With the twitterIn component configured, we are now ready to create a function node that can work with the tweet and reply with an answer. All information that flows between the steps in a node-red flow is based on "msg". This means that the tweet that was intercepted by the tweetIn components is forwarded to the function component as "msg".
From that "msg" we can now retrieve all necessary information, such as the tweet text ("msg.tweet"), the name of the twitter user ("msg.user.screen_name") and the id of the tweet ("msg.tweet.id_str"), which we will need to send back an inline reply to that message. The code below shows you how we can use all of the above information to construct a new "msg" that contains the tweet that we will send out.
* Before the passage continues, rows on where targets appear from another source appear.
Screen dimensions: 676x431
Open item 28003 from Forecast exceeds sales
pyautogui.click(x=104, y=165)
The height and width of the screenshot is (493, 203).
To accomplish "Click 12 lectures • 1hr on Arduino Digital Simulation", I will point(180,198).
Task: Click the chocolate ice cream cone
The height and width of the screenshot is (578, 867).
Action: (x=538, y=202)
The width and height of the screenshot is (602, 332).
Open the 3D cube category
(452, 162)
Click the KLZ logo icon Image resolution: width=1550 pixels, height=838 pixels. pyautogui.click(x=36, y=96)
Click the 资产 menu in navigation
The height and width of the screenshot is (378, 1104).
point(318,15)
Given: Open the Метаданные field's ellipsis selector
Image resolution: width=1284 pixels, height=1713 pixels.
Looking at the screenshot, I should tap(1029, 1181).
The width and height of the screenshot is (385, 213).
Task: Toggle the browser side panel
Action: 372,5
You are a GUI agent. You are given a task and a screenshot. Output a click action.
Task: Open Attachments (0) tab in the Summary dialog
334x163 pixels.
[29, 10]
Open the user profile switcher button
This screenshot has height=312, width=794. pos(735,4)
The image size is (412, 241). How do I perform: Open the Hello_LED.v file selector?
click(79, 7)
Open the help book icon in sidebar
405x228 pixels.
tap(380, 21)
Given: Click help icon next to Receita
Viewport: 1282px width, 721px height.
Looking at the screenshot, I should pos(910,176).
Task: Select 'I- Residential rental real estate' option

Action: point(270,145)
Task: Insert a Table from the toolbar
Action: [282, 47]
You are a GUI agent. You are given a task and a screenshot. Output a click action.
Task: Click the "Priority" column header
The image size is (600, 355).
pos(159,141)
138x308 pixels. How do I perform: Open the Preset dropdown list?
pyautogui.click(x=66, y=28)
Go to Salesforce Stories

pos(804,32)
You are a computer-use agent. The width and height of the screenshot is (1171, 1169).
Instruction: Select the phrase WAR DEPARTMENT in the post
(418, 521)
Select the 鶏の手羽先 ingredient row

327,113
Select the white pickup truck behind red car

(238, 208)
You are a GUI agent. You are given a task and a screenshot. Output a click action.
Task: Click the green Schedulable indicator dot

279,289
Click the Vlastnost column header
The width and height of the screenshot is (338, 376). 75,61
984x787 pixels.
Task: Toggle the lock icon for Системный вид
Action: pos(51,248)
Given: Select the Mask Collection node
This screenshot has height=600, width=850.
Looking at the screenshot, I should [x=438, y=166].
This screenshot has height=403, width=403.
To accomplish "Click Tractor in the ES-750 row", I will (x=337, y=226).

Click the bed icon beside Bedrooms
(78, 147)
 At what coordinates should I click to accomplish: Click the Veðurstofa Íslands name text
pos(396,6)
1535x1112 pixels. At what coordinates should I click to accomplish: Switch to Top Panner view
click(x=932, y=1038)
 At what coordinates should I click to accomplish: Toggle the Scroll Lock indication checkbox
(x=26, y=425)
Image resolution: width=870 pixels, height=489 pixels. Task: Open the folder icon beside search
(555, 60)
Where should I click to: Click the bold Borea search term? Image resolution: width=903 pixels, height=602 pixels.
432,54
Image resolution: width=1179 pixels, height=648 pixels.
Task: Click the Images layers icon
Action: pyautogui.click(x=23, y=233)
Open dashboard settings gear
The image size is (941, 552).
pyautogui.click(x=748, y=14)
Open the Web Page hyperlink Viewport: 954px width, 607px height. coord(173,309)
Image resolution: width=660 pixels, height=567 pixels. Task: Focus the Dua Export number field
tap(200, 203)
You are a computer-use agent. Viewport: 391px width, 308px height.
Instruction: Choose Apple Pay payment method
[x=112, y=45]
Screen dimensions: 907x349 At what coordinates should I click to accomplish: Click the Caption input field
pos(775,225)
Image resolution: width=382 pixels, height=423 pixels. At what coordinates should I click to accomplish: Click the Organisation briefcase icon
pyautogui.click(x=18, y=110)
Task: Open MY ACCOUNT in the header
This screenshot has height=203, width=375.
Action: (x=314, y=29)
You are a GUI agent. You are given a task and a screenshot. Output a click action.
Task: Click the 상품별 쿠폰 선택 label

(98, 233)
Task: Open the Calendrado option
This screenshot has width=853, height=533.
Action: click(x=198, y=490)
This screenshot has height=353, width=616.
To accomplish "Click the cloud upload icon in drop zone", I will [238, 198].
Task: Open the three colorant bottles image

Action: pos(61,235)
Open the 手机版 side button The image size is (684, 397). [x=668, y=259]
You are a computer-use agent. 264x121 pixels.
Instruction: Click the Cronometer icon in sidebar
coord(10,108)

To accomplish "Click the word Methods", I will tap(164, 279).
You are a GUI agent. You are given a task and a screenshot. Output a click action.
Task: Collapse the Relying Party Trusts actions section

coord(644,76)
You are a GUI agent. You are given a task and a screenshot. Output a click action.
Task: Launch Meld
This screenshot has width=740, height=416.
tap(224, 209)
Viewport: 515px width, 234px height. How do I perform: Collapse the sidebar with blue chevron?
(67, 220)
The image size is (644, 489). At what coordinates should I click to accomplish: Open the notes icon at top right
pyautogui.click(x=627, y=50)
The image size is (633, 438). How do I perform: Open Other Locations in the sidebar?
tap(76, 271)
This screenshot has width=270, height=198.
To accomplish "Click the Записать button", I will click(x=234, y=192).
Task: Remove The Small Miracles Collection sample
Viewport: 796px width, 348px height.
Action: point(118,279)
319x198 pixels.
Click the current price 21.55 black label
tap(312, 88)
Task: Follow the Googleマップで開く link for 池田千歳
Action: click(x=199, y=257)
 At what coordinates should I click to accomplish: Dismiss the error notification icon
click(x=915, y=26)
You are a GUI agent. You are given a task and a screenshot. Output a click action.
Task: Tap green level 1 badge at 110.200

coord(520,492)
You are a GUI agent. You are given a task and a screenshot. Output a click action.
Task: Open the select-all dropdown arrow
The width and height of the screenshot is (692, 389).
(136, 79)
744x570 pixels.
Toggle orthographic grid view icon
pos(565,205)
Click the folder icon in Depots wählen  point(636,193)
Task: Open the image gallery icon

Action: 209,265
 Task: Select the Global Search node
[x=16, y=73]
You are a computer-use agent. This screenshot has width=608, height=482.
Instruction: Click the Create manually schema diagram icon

Note that when we don't use the in_reply_to_status_id, the tweet will be posted as an individual tweet without any relation to the tweet that invoked the 'conversation'.
You might want to add some debug steps (the green ones below) that help you to understand what is happening. The complete flow will look similar to the image below:
The final step here is to "deploy" your node-red flow. This can be simply done by clicking the "deploy" button in the upper right corner of the node-red IDE.

The result.

When you now send out a tweet that contains your hashtag, our node-red sample will reply to that tweet with the words "You mentioned me! @" + name + ' ' + 'You are super cool!", as can be seen in the thread below where me and my collegae Ardhendu were testing this interaction.

Note.

Node-RED also provides a Runtime API. This API can be used when embedding Node-RED into another application. Node-RED can be loaded into another node.js application using the standard require module loader. This opens up a lot of possibilities that can be worthwhile to explore.